Être disciple c’est se mettre à l’école de quelqu’un, c’est choisir quelqu’un pour maître. C’est aussi s’avoir que nous avons des choses à apprendre. Vouloir être disciple de Jésus, c’est tout quitter pour le suivre. Et Le suivre, c’est ne pas être là où Jésus n’est pas, ne pas aller où il ne saurait aller. C’est aller là où il va. Y aller avec lui. Ne pas prétendre le devancer et allez plus vite que lui, mais marcher derrière lui, humblement. C’est la conduite à tenir que Saint Benoît propose dans sa Règle pour qui veut suivre le Christ et parvenir à la vie éternelle. « Écoute, accomplis, et tu parviendras. »
Tout quitter pour s’attacher à la Personne de Notre Seigneur, voilà qui porte du fruit nous dit Jésus. L’amitié seule peut expliquer une telle fécondité, amitié que le jeune homme riche de l’évangile, que nous connaissons bien, n’a pas saisie. Notre union avec Notre Seigneur et les biens surnaturels qui en sont le fruit, sont à proportion de notre disposition à perdre tout autre attachement.
Sœur Anne Véronique et Sœur Marielle, vous fêtez aujourd’hui votre jubilé de vos 50 ans de profession religieuse comme moniales-oblates bénédictines de l’abbaye du Bec. Nos deux communautés sont dans la joie et dans l’allégresse pour cet événement d’Église riche en grâce et en bénédiction de la part de Dieu. Le « oui » prononcé le 11 juillet 1976 a été renouvelé plusieurs fois, pour ne pas dire tous les jours, au cours de ces cinquante années, dans des fidélités quotidiennes, grandes ou petites, dans la prière persévérante en communauté et dans la louange.

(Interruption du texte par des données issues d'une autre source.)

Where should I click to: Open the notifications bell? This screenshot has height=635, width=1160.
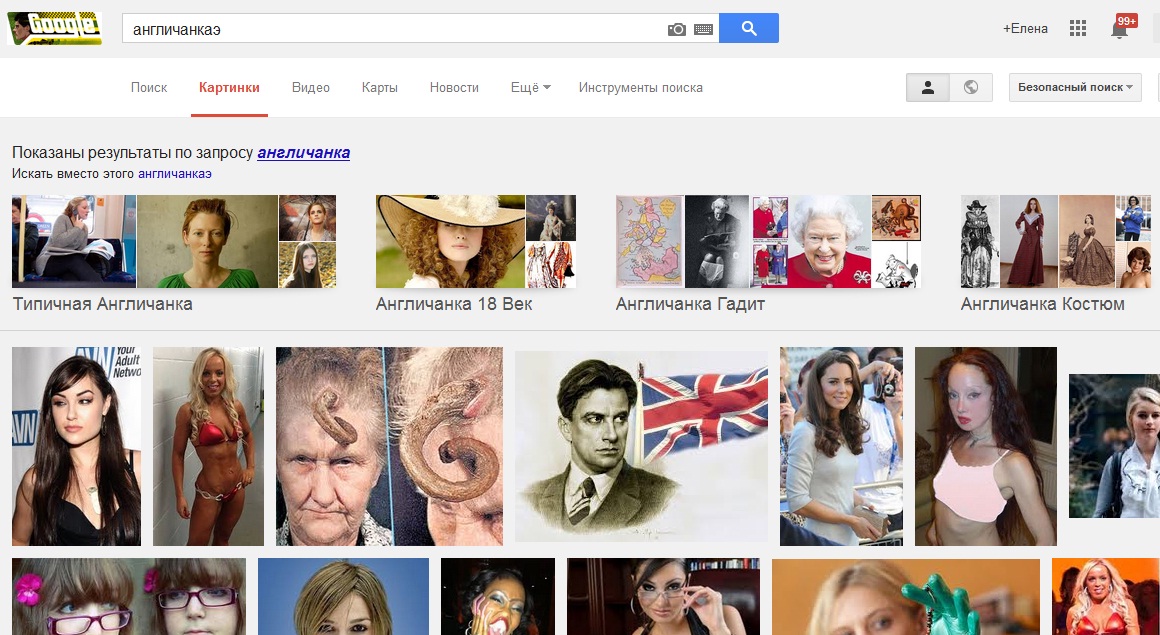(x=1119, y=30)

Votre action de grâce d’aujourd’hui et votre volonté de fidélité à la suite du Christ, qui vous a appelées à être témoins de sa grâce et de sa miséricorde, dans vos communautés, sont d’abord et avant tout une reconnaissance de la fidélité et de l’amour inconditionnel de Dieu envers vous. C’est aussi une joie et un témoignage pour tous, pour l’Église, en particulier pour les jeunes, en quête de sens de leur existence : la joie du don total de soi, pour appartenir totalement au Christ.

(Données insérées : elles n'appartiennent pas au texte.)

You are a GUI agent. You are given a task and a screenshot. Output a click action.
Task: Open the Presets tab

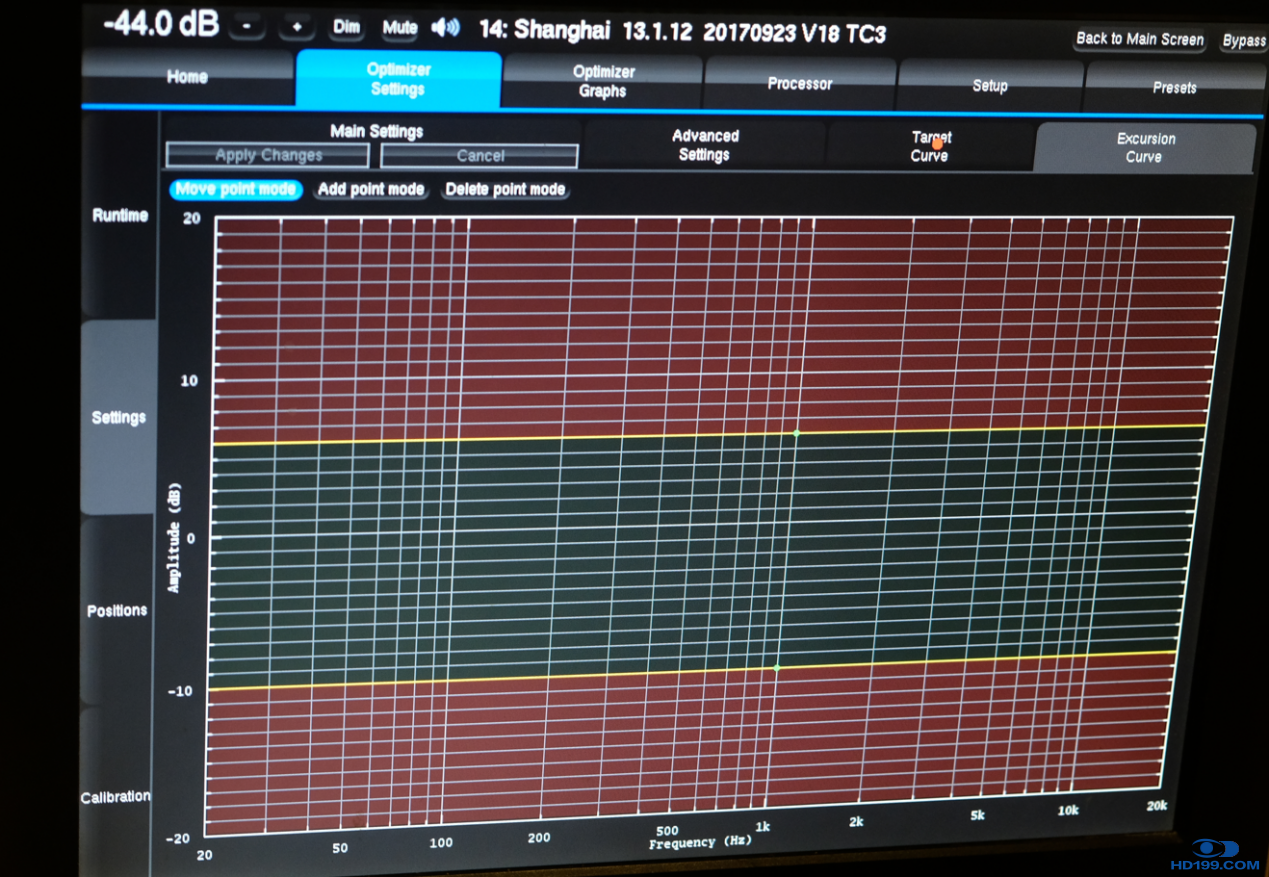point(1174,88)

Cette joie du don total de soi que vous aviez manifestée au jour de votre première oblation, il y a 50 ans, vous la réitérez encore aujourd’hui dans le même élan d’action de grâce. Avec vous, et en communion avec tous nos frères et sœurs, je reprends le texte tiré de l’épître aux Éphésiens chapitre 1, 3-14, que vous aviez pris comme devise, et comme chant de louange, de bénédiction et d’action de grâce :
« Béni soit Dieu le Père de Notre Seigneur Jésus-Christ. Il nous a bénis de toute bénédiction spirituelle dans les cieux en Christ. Il nous a choisis en Lui avant la fondation du monde pour que nous soyons saints et irréprochables sous son regard, dans l’amour. Il nous a d’avance destinés à être pour Lui des fils adoptifs par Jésus-Christ : Voilà ce qu’il a voulu dans sa bienveillance pour que soit chantée la merveille du don gratuit qu’il nous a fait en son Fils bien-Aimé. »
Qu’il vous comble de sa grâce et de ses bénédictions, qu’il continue à faire de vous des femmes joyeuses et des témoins dévouées de son Amour, Amen. Et Bonne fête à tous.